Standing there was another Jaeih Dox. Hands folded behind her back, her salt-and-pepper hair pulled into a tight ponytail. She wore a dark gray Starfleet tunic and on her breast she proudly wore the Rihannsu commbadge given to her by Commander Rita Paris when she joined her daughter's ship in its service. She had an exasperated expression on her face as she rolled her eyes. “Enough of this nonsense, Dox.”

“B… but... “ Jaeih tried to protest before being shushed over.

“Shush. This isn’t an interactive moment, my dear. So for this moment, you will listen. And hopefully, you will understand. You know why you are here. Not here in this recreation of memories, good and bad. But on the ship. You are there to protect Mnhei’sahe. They will try and break her. They will try and turn her. And she will need you to remind her of who she is or she will truly be lost.”

“And if YOU are lost, you can’t very well do that, now can you?” Agent Dox said with a wry smirk. “Rhetorical, you cannot.”

“This is a wonderful memory, this place. Here, you can regroup and remember who you are and where you come from and where you may yet go. But remember that these voices are your past. Your mistakes and weaknesses and even your fantasies. They make up who you were, but do not define who you ARE. You are her mother. You have fallen but you have also gotten back up to recover what was lost.

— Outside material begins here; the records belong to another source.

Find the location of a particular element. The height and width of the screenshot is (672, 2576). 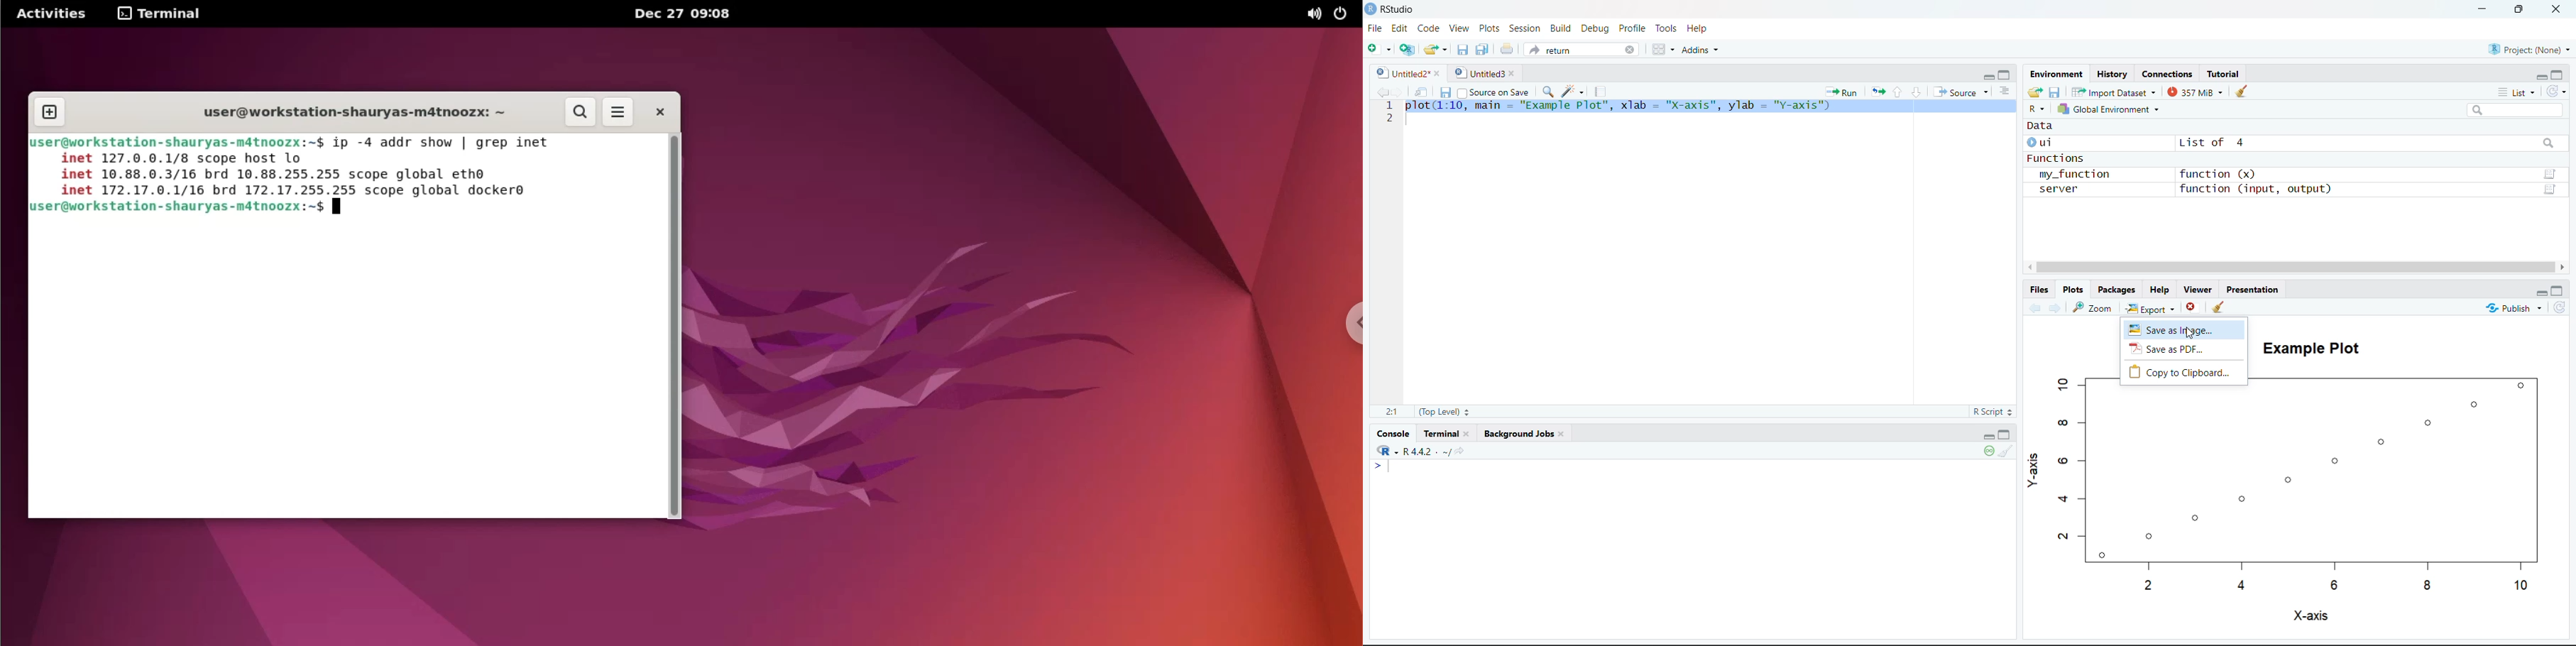

Code Tools is located at coordinates (1573, 90).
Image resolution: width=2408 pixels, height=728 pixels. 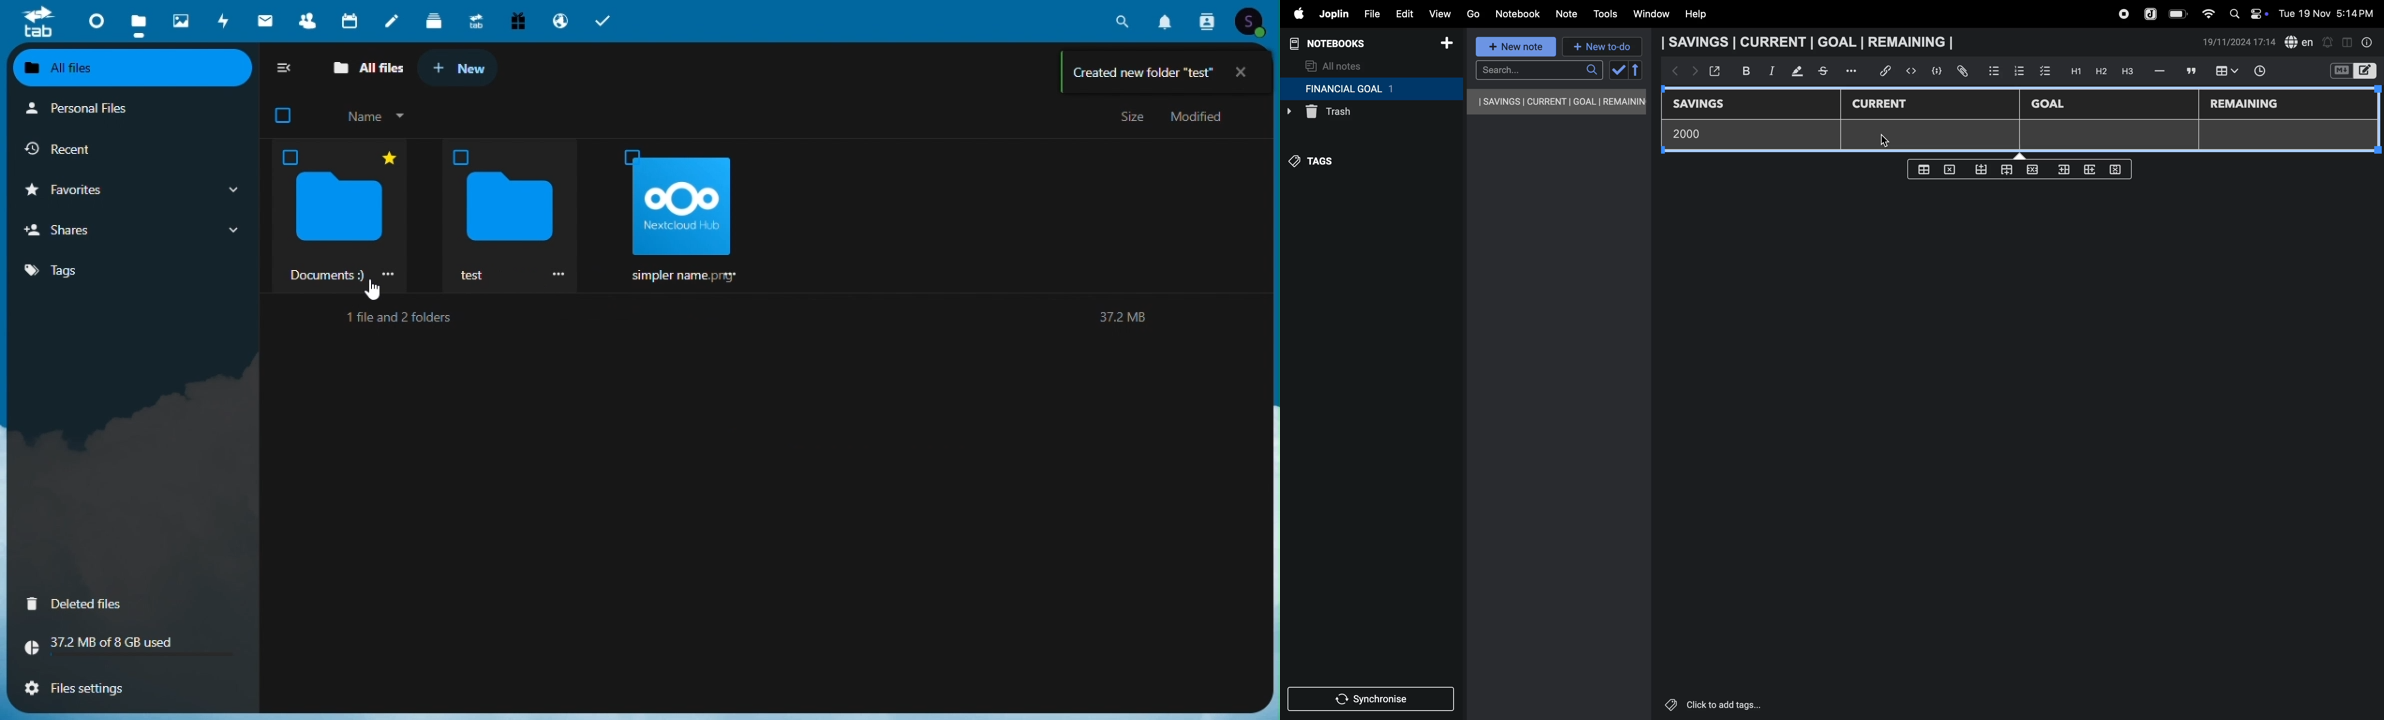 I want to click on search, so click(x=1539, y=70).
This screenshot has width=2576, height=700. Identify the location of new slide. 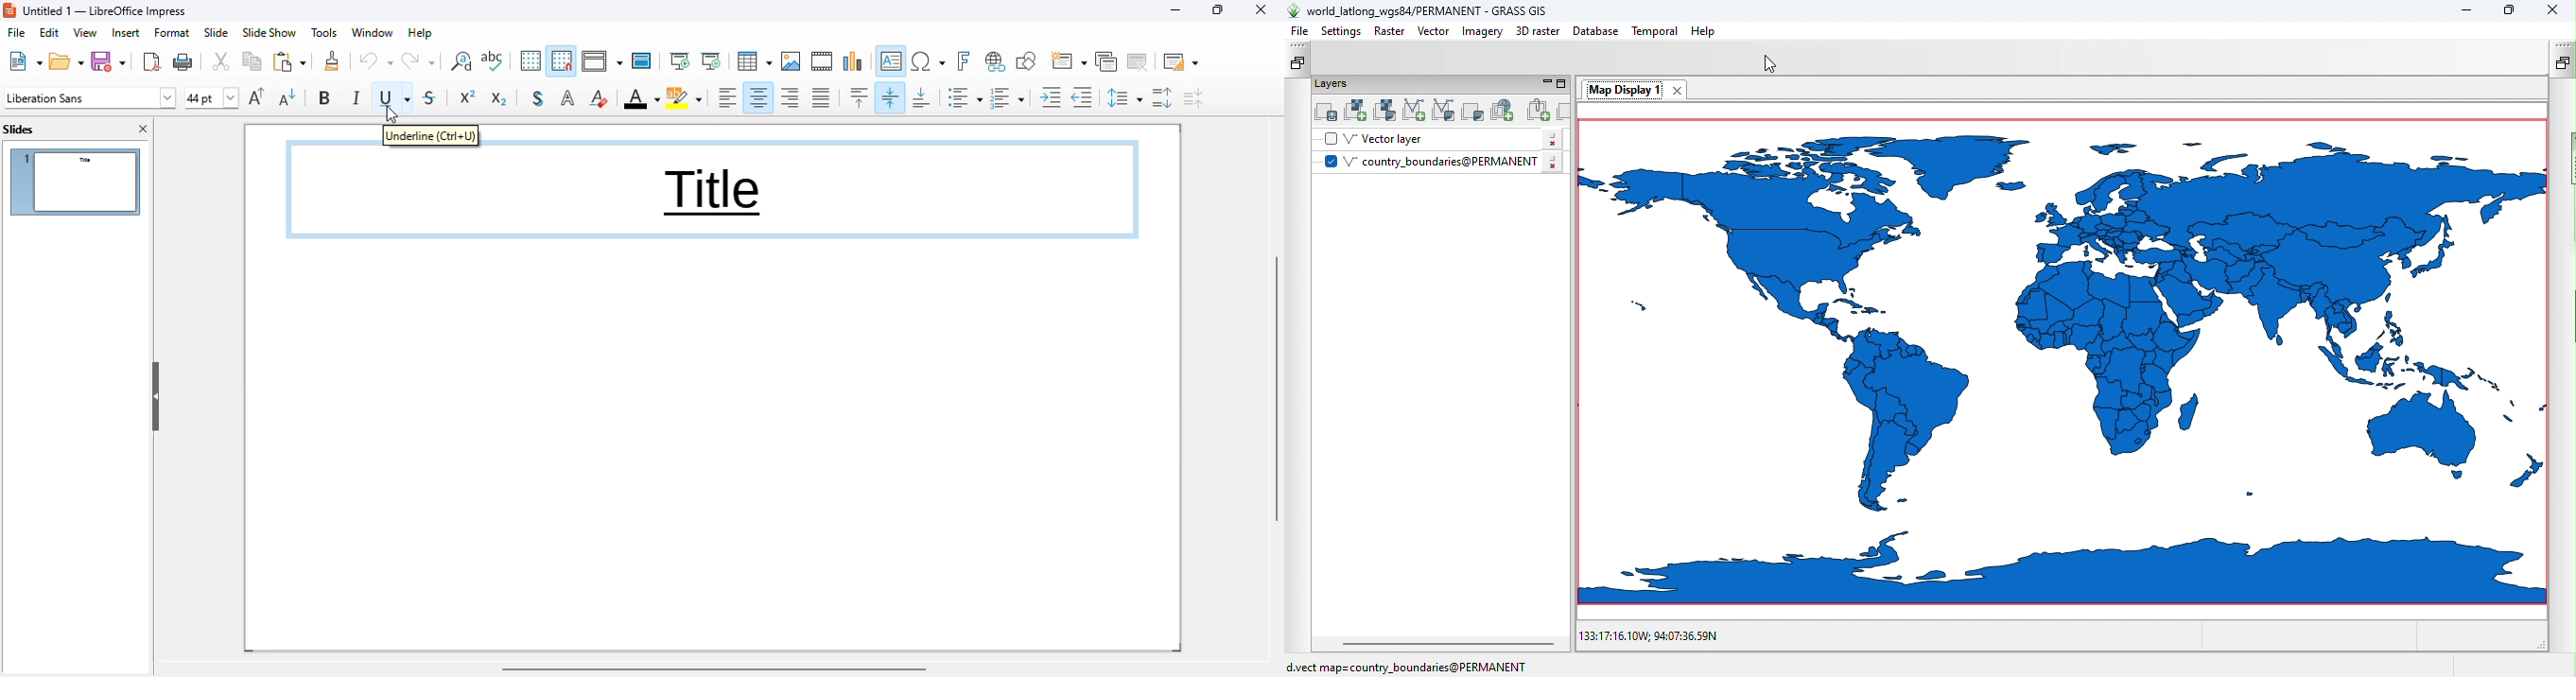
(1068, 61).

You did that because you are stronger than them.” The authoritarian woman called ‘Grandma Murder-Punch’ in the corridors of the Hera said stearnly as she looked at the now-silent chorus of Jaeih’s standing before her.

“And you are stronger because you ARE them. You are all of us and more. We are here because you need us to be here, but do not allow their voices to overwhelm your own. What was it that Mnhei’sahe says, that we are stronger together? She is right. And she is stronger with YOU. So BE you.”

There was a moment as Jaeih closed her eyes and breathed. She concentrated and focused on her breathing and slowly, she opened her eyes. She stood again in the hall of the home of her childhood. The warm light of the sun came in the windows, and she was herself. She wore only the simply greenish-gray outfit provided in her cell that she wore in reality. But she felt a calm again overtaking her. The voices were silent for the moment. She was Jaeih Dox again and her daughter needed her.

As her eyes opened slowly to the cold reality of her cell, she took a breath and looked around. Let them think you are mad. Maybe you are, a little. Let that madwoman out to play and they will underestimate you.

You must be strong. You must defy the will of fate and survive. You survived this before. Now you have a reason to. Many reasons. Remember yourself, Jaeih. Remember.